The Mapping for Tourists project has allowed for a variety of cartographers to present their methods for map making. Some have been abstract (e.g. reconfiguring the European continent into one city), and others have presented maps which work to better a community. For instance, Fred Woudenberg of the Environment & Health department of the GGD showed the Mapping for Tourists participants how the GGD is no longer interested in abstract data, but in people's experience of their living environment. This has resulted in maps which examine green space, noise, and quiescence.
This kind of mapping, which ultimately serves to better the quality of life, is becoming more and more common. We live in a time in which urban dwellers regard green space as a commodity, and silence as a right. People think they know what's good for a neighborhood, but Woudenberg presented facts which seemed to surprise a room full of mapping-know-it-all's. Perhaps not very shocking, but still quite useful, is the discovery that people experience space quite differently than measuring devices do. Fred's work, he said, therefor consists of solving two types of problems: things people fear, but do not make them sick, and things people don't fear that do make them sick.
One would think, for instance, that more green space would have a positive effect on the morale of a community. However, Woudenberg presented data which showed that sometimes green space can have the opposite effect. Taking Osdorp as an example, he explained how large areas of green space are less used and less functional than believed. In these spread out communities, commodities are often not within walking or cycling distance. Ample parking spaces mean that everyone can park their car in front of their house. As a result, people hop in the car for small errands, and move through their neighborhood - and the open spaces - less. This discourages social interaction and exercise - two things that make people happy.
Woudenberg brought us up to date on the so-called "stamp parks" (postzegelparken): small open spaces with a few benches, that often contain no green at all. These stamp parks are widely spread throughout densely populated neighborhoods, and are reachable on foot. It is in these densely populated, 'concrete' neighborhoods, the GGD has found, that people are actually most happy, and most healthy.

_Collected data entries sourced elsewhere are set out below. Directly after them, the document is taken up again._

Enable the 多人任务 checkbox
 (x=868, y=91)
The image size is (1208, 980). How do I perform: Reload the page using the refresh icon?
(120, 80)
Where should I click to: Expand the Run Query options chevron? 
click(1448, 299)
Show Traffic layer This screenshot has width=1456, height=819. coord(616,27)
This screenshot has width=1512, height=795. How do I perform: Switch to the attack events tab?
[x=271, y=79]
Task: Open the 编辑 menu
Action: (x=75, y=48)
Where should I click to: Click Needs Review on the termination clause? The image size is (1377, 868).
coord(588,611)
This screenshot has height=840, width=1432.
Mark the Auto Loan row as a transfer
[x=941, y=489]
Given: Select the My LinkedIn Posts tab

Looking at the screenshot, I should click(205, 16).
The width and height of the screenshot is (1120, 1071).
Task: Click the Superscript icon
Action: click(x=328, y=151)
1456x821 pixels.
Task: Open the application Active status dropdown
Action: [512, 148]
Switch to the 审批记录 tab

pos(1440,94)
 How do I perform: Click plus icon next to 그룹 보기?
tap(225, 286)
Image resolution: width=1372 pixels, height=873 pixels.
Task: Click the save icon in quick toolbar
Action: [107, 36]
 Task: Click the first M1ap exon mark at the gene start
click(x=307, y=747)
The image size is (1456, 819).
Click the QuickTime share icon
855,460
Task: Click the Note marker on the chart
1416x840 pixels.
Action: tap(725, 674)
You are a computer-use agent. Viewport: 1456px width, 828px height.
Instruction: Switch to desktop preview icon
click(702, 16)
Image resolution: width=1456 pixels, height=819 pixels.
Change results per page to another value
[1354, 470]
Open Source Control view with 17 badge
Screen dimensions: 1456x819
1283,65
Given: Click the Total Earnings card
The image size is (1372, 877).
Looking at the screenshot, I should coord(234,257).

At the moment, there are 130 citizen initiatives operating in Amsterdam-Noord. Projects range from playgrounds for the elderly to mosaic benches.
Woudenberg's presentation ended with a return to the abstract. He brought up how he's very interested in mapping silence, but that silence should not be understood necessarily as the "absence of sound". Silence, in fact, can exist in noisy areas, as long as the noise comes from actors appropriate to the space: mourners in Noorderbegraafplaats or campers in Vliegenbos. Noise in this sense, is nothing more than unexpected sound.